One obvious performance issue with the previous scheme is that it requires an overhead of potentially hundreds of bytes of code in every packet. So we introduce the notion of "flows" to amortize the cost of specifying the mobile code. Each packet is associated with a flow. In TCP, the flow ID might be the (src host, dst host, src port, dst port) tuple. For other protocols, we might simply extend the packet format to allow for a 32-bit flow ID. We add a "set handler" IP option which allows endpoints to specify a single chunk of mobile code which will be run at the router every time a packet is received on the same flow. Thus one endpoint can send a packet with the "set handler" IP option and containing a lengthy chunk of mobile code; that mobile code will then be applied to all subsequent packets on that flow, and does not need to be sent again. This allows us to specify a chunk of mobile code once; then all subsequent packets in the flow will inherit the same code without incurring any bandwidth overhead.
It occurs to us that we might like to allow the mobile code to make routing policy decisions based on the payload of the packets, or even to compress packets for us on the fly when bandwidth is scarce.
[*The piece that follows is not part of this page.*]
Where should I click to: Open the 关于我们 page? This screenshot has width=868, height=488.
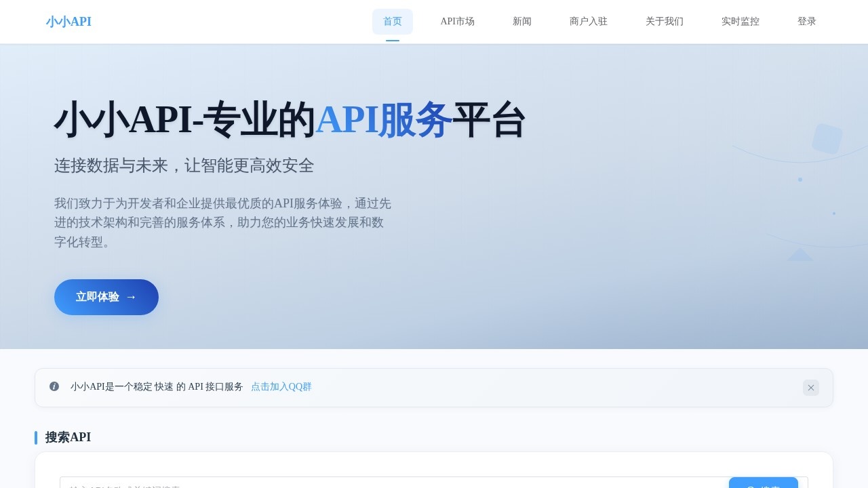664,22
Since this might require scanning the entire packet and possibly interpreting higher-level protocols, we will need to be able to write loops in bytecode. Therefore, we eliminate the restriction on backwards jumps, and allow arbitrary control flow in the bytecode. To implement compression, the handler will need to be able to modify the contents of the packet. Therefore, we also relax our security policy so that handlers are allowed both read and write access to the packet itself. If the handler modifies the packet during execution, the router will forward the modified packet instead of the original contents. Also, we allow handlers to maintain state across packet reception events. Thus, when a new flow is created, we set aside a chunk of memory for use by that flow's handler; the handler is allowed read and write access only its own chunk of memory.
An astute reader points out that decompression may increase the size of a packet. If this exceeds the network's MTU, our decompression handler may need to send multiple packets. Therefore, we extend the scheme so that handlers can construct whole IP packets in their own memory space and invoke a special operation to send that packet over the wire.

Clarification (added 11/15): Don't forget: In each part, you should list security threats, and also propose a way that those threats could be addressed (e.g., propose a fix).